TASK GOAL: In the data that follows, every line containing the word "Close" should be returned.

PROVIDED MATERIAL:
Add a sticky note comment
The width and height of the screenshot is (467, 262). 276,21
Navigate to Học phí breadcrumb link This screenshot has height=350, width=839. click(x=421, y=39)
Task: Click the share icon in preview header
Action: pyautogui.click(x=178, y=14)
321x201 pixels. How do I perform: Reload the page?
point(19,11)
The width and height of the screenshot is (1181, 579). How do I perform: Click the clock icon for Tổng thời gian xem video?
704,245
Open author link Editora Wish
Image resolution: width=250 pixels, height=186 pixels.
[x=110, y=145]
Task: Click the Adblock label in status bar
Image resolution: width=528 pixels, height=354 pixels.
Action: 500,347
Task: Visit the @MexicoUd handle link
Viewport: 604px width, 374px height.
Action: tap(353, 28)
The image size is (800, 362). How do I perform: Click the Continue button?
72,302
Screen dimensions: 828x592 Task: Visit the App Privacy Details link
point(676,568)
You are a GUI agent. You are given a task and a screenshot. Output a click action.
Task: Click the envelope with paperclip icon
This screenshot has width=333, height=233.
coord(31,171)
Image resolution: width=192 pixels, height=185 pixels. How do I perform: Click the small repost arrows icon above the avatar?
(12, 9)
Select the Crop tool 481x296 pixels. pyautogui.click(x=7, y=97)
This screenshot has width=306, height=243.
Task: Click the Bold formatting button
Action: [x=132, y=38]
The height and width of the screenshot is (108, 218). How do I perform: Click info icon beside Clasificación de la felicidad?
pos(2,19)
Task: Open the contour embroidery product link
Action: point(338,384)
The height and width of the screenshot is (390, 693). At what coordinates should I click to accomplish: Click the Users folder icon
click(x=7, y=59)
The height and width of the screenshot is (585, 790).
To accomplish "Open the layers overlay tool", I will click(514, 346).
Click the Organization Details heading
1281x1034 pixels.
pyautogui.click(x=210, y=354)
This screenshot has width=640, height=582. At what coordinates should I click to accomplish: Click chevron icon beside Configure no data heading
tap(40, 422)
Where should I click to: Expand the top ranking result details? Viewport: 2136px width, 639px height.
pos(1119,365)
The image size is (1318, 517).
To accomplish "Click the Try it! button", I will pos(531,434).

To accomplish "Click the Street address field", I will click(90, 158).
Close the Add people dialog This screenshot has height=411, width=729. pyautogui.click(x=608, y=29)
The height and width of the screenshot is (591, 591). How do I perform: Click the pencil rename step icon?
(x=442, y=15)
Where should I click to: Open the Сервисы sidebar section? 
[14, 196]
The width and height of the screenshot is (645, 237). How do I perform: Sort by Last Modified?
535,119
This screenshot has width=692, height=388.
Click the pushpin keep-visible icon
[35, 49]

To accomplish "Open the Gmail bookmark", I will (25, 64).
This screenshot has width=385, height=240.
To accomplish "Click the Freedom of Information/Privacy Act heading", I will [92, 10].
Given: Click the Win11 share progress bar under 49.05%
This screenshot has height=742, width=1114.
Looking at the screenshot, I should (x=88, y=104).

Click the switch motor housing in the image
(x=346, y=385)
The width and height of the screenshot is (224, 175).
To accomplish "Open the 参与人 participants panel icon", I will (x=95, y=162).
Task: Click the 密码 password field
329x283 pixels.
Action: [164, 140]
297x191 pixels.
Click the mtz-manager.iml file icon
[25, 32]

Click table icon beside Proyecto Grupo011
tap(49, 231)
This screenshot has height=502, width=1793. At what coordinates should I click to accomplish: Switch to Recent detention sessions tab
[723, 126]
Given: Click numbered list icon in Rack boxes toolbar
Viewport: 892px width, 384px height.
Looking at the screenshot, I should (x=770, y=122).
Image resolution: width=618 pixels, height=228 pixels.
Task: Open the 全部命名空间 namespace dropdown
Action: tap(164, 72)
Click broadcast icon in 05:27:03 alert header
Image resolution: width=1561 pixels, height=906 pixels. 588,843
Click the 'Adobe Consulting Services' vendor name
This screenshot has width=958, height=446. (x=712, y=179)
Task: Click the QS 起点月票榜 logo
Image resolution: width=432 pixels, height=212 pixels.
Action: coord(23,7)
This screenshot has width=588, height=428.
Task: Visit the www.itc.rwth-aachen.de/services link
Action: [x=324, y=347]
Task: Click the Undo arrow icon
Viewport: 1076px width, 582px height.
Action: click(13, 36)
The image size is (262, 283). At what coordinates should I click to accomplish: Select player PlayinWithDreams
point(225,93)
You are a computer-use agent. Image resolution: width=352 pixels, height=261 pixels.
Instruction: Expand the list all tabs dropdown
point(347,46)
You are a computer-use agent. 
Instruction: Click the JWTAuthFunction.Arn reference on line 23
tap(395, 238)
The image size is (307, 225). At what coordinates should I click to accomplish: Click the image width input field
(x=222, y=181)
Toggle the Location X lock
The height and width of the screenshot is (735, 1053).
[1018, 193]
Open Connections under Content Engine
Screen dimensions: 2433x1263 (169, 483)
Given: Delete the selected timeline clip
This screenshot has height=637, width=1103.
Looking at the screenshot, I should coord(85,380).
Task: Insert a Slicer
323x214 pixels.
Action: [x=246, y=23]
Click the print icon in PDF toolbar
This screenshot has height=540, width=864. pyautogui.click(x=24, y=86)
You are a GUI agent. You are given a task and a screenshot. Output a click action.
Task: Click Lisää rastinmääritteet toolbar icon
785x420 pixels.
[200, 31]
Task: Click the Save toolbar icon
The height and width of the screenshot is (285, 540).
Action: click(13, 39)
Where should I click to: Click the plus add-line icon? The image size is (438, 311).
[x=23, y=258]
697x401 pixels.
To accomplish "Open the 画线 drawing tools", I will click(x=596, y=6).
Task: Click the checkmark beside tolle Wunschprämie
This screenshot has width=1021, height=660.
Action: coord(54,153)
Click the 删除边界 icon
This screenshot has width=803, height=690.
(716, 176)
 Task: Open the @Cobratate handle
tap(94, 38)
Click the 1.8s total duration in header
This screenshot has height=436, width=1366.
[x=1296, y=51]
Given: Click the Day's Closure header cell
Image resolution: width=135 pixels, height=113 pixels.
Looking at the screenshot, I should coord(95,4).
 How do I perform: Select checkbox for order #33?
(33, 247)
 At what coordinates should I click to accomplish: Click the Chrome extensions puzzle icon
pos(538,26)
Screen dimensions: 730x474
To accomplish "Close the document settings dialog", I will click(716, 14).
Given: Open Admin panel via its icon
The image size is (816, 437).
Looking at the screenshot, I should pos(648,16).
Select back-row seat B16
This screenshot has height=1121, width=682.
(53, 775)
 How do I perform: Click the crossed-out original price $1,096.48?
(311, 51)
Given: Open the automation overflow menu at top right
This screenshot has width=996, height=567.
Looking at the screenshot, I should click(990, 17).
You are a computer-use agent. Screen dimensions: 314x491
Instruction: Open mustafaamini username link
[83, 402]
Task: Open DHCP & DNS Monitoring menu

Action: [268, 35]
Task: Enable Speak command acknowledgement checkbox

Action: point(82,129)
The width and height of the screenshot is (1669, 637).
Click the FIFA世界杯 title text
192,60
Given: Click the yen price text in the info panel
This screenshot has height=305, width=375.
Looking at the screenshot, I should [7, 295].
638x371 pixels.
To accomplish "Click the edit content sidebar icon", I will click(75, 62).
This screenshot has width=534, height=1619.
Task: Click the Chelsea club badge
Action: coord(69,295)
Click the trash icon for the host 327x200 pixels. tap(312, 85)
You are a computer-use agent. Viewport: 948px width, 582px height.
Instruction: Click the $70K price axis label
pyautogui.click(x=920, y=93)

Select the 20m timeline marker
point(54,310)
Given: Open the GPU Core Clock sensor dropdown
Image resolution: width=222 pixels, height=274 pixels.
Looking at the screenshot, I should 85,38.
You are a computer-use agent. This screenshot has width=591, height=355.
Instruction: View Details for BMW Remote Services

EXPECTED ANSWER:
Close the Add people dialog This screenshot has height=411, width=729. pyautogui.click(x=608, y=29)
To accomplish "Close the document settings dialog", I will click(716, 14).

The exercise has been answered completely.